С тех пор миновало более семи лет; один год у него отняла «почетная» служба по охране Усыпальницы. До этого он заваривал крепчайший чай и переписывал письма для своего командира на Южном Эрготе. Он обращался с просьбой назначить его в Оплот и уже должен был отправляться туда, когда город был внезапно атакован Неракскими Рыцарями, и его отец позаботился о том, чтобы сына послали, в Утеху. Войдя в караулку, Герард счистил грязь с сапог и сменил дежурного на ненавидимом и презираемом им посту почетной стражи перед Усыпальницей Ушедших Героев.

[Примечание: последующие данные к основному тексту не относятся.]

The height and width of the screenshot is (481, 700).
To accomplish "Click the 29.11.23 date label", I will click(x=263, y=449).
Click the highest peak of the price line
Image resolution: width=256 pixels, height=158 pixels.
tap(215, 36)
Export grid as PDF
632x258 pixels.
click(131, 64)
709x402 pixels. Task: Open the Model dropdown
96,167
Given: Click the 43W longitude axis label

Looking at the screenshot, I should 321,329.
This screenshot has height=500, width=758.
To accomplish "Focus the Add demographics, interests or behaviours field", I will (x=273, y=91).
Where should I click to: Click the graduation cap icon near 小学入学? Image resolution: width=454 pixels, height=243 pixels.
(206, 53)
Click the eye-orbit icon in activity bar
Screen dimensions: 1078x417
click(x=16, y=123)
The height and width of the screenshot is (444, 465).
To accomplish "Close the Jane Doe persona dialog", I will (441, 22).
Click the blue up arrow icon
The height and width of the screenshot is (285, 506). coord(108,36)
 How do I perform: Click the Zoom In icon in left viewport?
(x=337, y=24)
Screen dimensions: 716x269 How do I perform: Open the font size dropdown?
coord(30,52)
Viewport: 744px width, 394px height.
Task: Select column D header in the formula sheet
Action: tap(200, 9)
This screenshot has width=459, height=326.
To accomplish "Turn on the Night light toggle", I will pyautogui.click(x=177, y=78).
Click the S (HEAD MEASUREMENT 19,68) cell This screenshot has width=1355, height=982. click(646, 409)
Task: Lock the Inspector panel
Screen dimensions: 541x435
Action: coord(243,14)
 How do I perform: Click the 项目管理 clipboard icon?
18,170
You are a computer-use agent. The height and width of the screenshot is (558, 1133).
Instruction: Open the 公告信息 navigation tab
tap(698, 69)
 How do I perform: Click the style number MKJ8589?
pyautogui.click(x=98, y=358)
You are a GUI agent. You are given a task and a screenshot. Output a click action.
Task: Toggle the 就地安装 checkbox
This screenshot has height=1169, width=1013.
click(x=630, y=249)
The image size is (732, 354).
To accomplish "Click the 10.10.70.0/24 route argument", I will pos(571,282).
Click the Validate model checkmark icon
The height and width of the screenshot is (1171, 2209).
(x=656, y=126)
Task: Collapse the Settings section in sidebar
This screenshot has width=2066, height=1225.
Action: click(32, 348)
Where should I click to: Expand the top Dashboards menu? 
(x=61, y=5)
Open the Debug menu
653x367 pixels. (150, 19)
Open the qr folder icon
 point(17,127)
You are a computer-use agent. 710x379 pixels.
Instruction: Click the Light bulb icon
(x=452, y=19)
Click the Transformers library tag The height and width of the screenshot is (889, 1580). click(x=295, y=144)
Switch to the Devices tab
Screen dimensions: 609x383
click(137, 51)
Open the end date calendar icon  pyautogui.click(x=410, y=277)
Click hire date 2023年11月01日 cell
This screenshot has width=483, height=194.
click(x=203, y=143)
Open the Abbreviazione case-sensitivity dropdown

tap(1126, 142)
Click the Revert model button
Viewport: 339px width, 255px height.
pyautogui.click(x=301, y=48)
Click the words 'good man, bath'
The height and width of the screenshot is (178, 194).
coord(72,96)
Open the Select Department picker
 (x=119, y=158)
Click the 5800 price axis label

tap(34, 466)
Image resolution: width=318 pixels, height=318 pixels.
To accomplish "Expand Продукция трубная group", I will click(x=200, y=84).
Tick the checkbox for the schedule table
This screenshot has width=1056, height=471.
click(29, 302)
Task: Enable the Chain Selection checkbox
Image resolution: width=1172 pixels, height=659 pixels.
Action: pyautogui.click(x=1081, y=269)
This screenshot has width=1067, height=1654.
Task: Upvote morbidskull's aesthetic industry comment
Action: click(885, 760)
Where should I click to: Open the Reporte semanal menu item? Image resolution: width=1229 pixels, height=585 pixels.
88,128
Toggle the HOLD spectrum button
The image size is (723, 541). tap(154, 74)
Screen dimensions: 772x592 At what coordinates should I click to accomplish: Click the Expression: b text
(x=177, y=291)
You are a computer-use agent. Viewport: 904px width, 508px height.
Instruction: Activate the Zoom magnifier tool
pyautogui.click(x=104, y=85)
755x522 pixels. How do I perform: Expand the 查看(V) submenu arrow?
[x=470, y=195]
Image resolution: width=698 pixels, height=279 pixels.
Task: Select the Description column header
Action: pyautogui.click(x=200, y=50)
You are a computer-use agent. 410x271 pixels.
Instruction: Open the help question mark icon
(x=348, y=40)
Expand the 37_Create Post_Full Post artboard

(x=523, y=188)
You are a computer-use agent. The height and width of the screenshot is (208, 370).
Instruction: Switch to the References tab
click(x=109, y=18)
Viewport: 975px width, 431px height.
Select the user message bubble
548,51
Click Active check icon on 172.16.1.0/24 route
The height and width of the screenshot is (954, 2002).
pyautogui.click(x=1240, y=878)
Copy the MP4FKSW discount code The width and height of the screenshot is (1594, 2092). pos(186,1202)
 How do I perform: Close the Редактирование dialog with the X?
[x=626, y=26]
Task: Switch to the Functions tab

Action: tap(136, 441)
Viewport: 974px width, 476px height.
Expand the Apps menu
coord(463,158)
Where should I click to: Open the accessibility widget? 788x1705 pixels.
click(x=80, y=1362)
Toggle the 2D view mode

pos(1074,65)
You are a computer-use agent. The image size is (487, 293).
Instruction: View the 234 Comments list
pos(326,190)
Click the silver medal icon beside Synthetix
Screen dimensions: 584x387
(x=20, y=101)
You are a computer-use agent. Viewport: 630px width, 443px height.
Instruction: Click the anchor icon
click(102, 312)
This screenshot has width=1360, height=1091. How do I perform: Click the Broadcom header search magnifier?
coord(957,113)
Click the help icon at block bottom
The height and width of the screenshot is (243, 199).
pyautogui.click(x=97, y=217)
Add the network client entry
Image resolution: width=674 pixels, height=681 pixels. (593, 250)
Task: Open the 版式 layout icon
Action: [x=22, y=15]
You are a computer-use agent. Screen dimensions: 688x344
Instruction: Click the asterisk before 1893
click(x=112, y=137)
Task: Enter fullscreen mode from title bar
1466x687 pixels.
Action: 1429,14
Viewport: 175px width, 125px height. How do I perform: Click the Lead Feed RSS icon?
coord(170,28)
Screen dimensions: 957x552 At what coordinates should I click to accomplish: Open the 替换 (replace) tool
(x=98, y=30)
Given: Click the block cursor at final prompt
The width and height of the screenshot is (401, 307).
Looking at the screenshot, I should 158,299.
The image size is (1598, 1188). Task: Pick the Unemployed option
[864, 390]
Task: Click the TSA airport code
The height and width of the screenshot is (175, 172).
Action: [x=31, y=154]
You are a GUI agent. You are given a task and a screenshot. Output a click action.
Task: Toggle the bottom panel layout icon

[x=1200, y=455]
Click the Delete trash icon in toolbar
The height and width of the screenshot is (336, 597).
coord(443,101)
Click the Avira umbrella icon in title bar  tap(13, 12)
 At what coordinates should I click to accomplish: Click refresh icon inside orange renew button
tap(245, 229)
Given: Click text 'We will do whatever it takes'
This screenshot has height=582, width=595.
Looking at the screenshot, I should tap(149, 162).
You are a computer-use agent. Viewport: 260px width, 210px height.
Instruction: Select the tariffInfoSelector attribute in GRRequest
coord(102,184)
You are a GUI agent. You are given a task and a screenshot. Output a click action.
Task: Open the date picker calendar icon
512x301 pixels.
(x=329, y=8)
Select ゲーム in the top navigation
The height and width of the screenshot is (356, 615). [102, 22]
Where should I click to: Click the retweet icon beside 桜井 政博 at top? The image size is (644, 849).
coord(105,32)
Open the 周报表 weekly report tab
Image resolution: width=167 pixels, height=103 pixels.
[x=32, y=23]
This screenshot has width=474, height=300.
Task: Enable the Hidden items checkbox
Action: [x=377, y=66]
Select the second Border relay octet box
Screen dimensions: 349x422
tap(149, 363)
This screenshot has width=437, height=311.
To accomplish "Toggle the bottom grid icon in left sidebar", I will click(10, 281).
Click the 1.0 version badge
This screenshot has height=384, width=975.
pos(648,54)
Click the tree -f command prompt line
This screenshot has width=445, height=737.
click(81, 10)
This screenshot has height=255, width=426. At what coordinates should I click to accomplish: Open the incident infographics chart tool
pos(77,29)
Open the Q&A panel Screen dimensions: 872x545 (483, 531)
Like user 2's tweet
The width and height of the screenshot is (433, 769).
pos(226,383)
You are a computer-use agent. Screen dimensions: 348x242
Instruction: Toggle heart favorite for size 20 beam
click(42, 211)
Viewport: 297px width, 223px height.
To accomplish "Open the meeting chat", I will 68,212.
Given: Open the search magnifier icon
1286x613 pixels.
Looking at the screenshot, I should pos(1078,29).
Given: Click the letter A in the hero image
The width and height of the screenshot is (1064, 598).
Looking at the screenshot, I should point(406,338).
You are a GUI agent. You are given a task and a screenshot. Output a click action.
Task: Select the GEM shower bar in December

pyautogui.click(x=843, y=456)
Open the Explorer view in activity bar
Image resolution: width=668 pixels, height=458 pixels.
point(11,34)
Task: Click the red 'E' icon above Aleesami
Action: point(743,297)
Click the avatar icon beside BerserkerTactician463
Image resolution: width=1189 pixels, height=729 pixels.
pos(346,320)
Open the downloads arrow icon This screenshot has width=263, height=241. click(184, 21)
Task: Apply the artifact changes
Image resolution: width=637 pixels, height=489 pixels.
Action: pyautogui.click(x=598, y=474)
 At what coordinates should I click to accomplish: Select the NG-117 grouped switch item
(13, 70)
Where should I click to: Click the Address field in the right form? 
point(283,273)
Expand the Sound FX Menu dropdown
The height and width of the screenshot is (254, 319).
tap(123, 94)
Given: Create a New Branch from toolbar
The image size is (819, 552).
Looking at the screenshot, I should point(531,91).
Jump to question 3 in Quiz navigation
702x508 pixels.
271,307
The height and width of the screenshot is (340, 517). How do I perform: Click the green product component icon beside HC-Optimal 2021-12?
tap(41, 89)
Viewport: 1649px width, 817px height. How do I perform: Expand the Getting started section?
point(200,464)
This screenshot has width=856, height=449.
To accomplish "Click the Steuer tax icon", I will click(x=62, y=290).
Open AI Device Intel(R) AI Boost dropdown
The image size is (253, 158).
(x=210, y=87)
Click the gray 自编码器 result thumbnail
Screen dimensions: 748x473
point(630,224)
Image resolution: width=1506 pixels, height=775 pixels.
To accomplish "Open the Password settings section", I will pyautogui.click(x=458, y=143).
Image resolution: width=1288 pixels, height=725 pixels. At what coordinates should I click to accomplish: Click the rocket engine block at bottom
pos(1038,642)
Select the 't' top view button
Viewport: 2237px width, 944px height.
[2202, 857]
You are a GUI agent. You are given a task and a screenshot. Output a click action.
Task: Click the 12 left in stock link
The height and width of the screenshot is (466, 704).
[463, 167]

В архитектурном плане это сооружение представляло собой простой и элегантный комплекс, построенный гномами из белого мрамора и черного обсидиана. Окружали его посаженные эльфами деревья, которые цвели круглый год. Внутри покоились тела Таниса Полуэльфа, героя, павшего в битве у Башни Верховного Жреца, и Стила Светлого Меча, сына Стурма и героя последней битвы против Хаоса. Здесь также находились тела других рыцарей, которые сражались против Отца Богов. Над входом в Усыпальницу было выгравировано единственное кендерское имя — Тассельхофа Непоседы, героя Войны с Хаосом.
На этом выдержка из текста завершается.